After finding "Instruction: Open player details for 7 Neto" in a line below, print that line and the rest of the lines exactly, leaving out all pictures.
=== Data for this exercise ===
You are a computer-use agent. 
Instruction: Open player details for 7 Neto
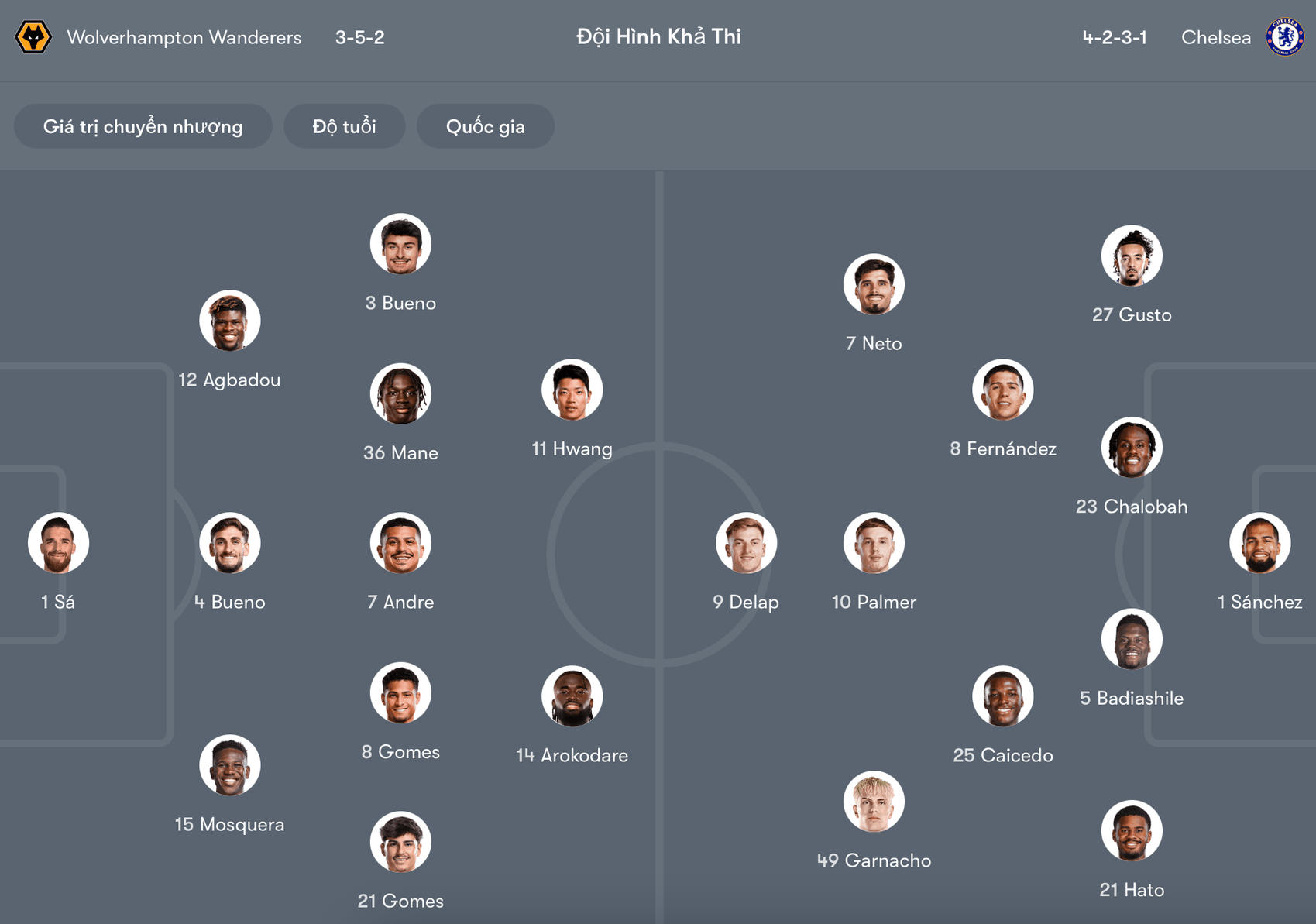pos(874,284)
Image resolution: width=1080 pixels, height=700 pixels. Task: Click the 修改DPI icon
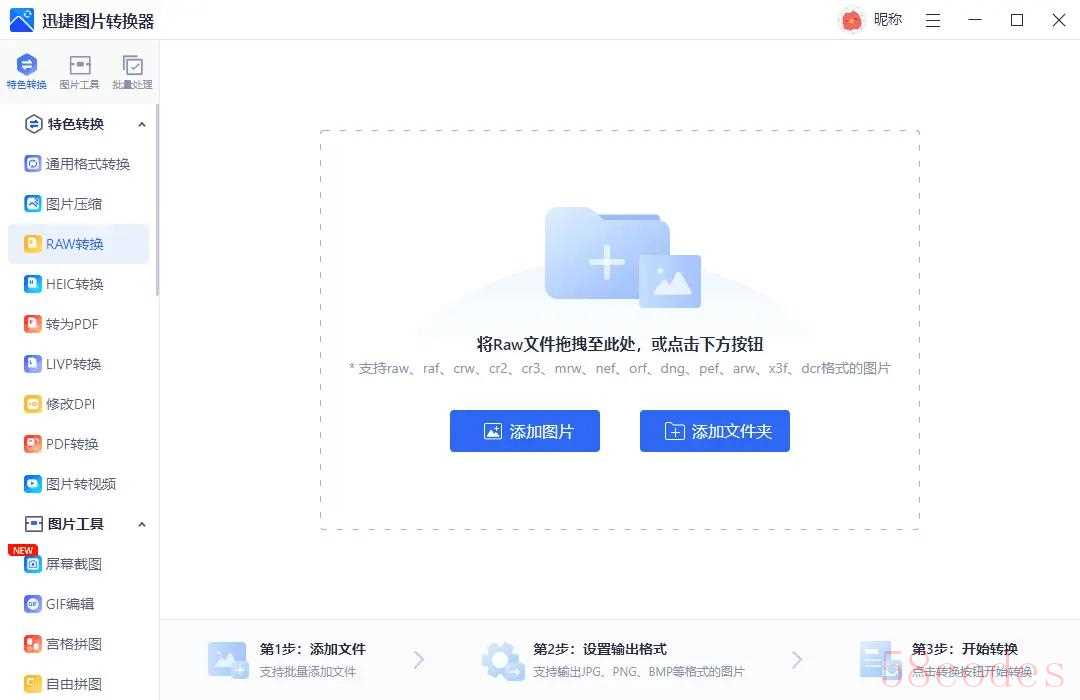coord(33,404)
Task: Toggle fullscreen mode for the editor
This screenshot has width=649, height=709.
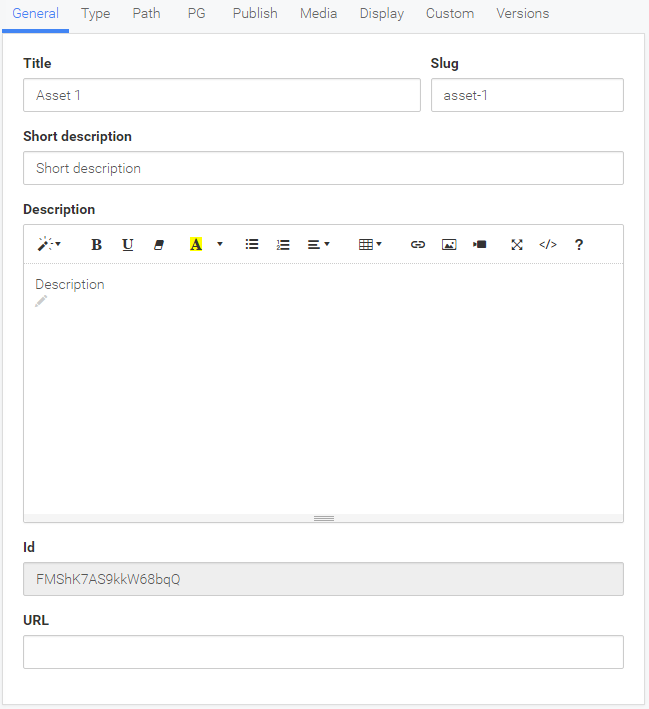Action: (x=517, y=245)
===
**Task solution:**
Instruction: Open player details for 7 Neto
pos(874,284)
Image resolution: width=1080 pixels, height=700 pixels. Task: Click the 修改DPI icon
coord(33,404)
Task: Toggle fullscreen mode for the editor
This screenshot has width=649, height=709.
Action: (x=517, y=245)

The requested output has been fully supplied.